Around 2,000 USC students now participate in JEP programs each year. While they gain valuable experience in the classroom, younger students like Sanchez benefit from hands-on learning time, and teachers get a little help with their workload.
Since its founding, some 100,000 JEP students have provided over a million hours of service to schools.
JEP offers more than just classic educational support focused on math, literacy or STEM subjects. The Peace Project trains USC students in a peace education curriculum that they then bring into classrooms. Little Yoginis provides elementary school children with yoga instruction.
Students also go beyond the classroom in their mission to connect with the surrounding community. The Understanding Homelessness Through Service program pairs students with organizations like Chrysalis, which prepares people to reenter the workforce.
USC students can also work with Trojan Health Volunteers, which places them in local clinics and hospitals to gain experience in health care settings. The program was founded by student Daniel Porter, who went on to become a physician after graduating from USC Dornsife in 1987.
Students serving students — it works both ways
Alumni of JEP are as impacted by the program as the young students they teach.
Tom Chan ’96 originally majored in business, but participating in JEP ignited a new enthusiasm for social service and teaching. He switched to a liberal arts major, served in the Peace Corps in Thailand, then received a master’s degree in educational administration.
He is now director of special projects and student services in the Fillmore Unified School District in Fillmore, California, where his office assists students with disabilities.
“If I had never served in JEP, I don’t think I would have been brave enough to change my major to liberal arts as a junior,” says Chan. “I never would have become a professional journalist, certainly never would have joined the Peace Corps, and never would have chosen education as a career path.”
He also would not have met his wife. The two bumped into each other while hanging out at the JEP House on campus.
New books help kids build up a head full of STEAM
Fifty years of success doesn’t mean the JEP crew is content to rest on their laurels. On Oct. 6, in partnership with the global educational organization Room to Read, they released a series of 10 children’s books themed around science, technology, engineering, arts and math — or “STEAM” — subjects.

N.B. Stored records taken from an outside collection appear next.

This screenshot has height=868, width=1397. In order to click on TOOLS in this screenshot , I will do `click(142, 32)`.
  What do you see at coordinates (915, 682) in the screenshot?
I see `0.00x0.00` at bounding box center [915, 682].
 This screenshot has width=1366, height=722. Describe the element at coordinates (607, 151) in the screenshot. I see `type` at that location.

The brainchild of Dieuwertje “DJ” Kast, JEP’s director of STEM education programs, the books are designed for elementary school-age children and cover a range of topics, from marine biology to virtual reality, and showcase diverse scientists and their work.
Scientist Stacey Finley, Gordon S. Marshall Early Career Chair and associate professor of biomedical engineering, chemical engineering and materials science, and biological sciences at the USC Viterbi School of Engineering, helped write the volume on data science.

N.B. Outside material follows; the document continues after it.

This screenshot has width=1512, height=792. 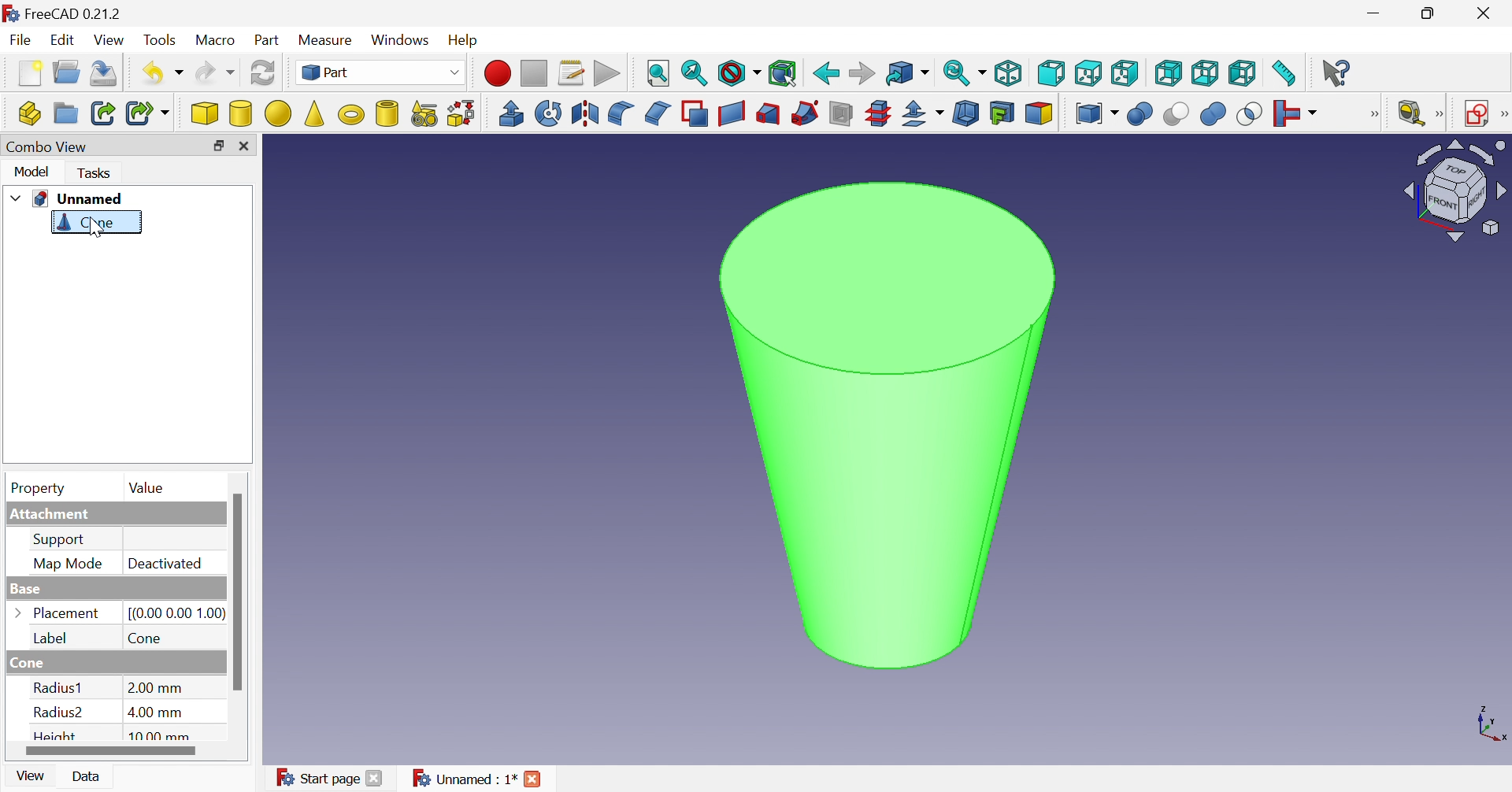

“I wrote the book with my own children in mind. They need to see more books featuring people of color, to inspire them and broaden their perspective,” Finley wrote on Twitter.
Some 9,000 sets of the books will be distributed to children and schools through USC neighbor educational programs such as the Viterbi K-12 STEM Center and the USC Leslie and William McMorrow Neighborhood Academic Initiative. Educational videos and lesson plans for teachers are also available.
An expanding legacy
It’s a continuation of JEP’s five decades of work within the community that surrounds campus, helping to uplift the children who will be the scientists, artists, educators and leaders of tomorrow.
“I’m just so incredibly proud of what we’ve been able to accomplish in these 50 years,” says Susan Harris, JEP’s executive director. “So many students have come through JEP’s doors and been able to make a meaningful change in communities and then go on to do amazing things in their own lives.”